O fato chamou a atenção dos moradores depois que vídeos começaram a circular nas redes sociais mostrando o encanamento estourado e uma água vermelha escorrendo pela rua. A tonalidade do líquido levantou suspeitas de contaminação.
Informações preliminares apontavam para a hipótese de que o material fosse sangue humano, possivelmente relacionado à aspiração de resíduos provenientes de uma funerária próxima à rua Bernardo José de Souza, nos arredores do Cemitério Ecumênico São Francisco de Paula.
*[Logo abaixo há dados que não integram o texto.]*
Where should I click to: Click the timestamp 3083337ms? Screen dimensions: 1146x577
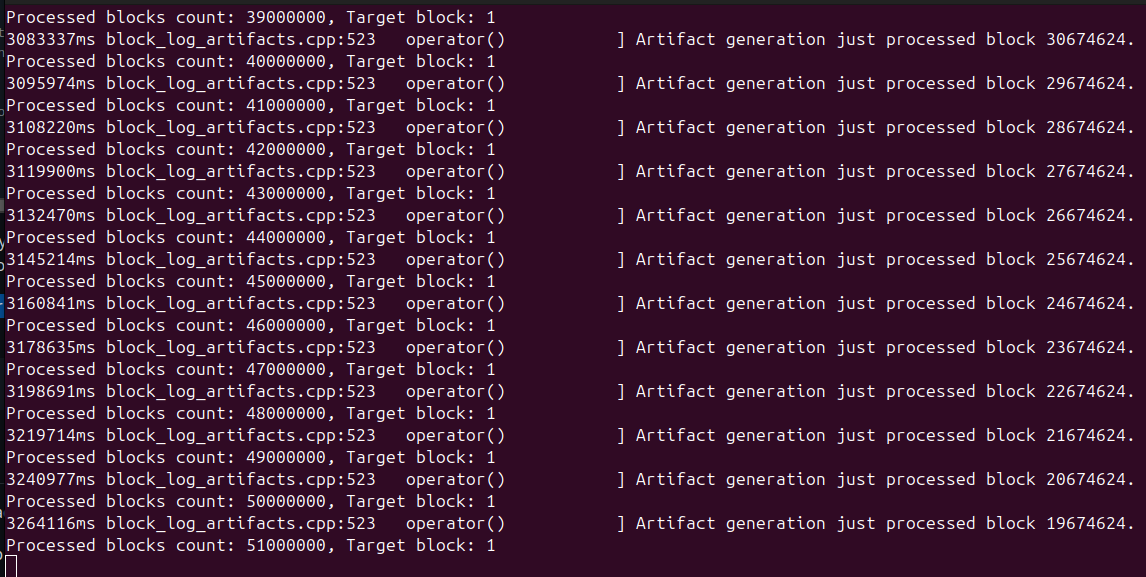pos(50,39)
Moradores relataram apreensão sobre a origem e o destino da tubulação, questionando se ela estaria ligada à rede de esgoto ou ao sistema de abastecimento de água tratada. Segundo a Secretaria de Qualidade Ambiental (SQA), o líquido vermelho registrado nas imagens estava sendo despejado na rede de esgoto sem qualquer interferência na água potável fornecida pelo Sanep para consumo.
A pasta afirmou que o sangue humano era proveniente de um serviço de embalsamamento realizado por uma funerária no entorno. O procedimento consiste na substituição do sangue da pessoa falecida por outro líquido com o objetivo de preservar o corpo por mais tempo.
O setor da funerária responsável pela prática foi interditado por suspeita de descarte irregular de sangue humano na segunda-feira (3) depois de diligências do MP, com apoio do Sanep, SQA e da Patrulha Ambiental (Patram) da Brigada Militar. O estabelecimento foi autuado e amostras dos efluentes foram enviadas para análise na Universidade Federal de Pelotas (UFPel).
Os órgãos não eliminam a possibilidade de o material ter causado contaminação do subsolo e outros danos ambientais. O nome do estabelecimento não foi divulgado pela pasta. De acordo com o promotor de Justiça Adriano Pereira Zibetti, responsável pelo caso, a situação de outras funerárias também serão fiscalizadas para garantir que todos os estabelecimentos tenham planos adequados para o gerenciamento e destinação dos resíduos.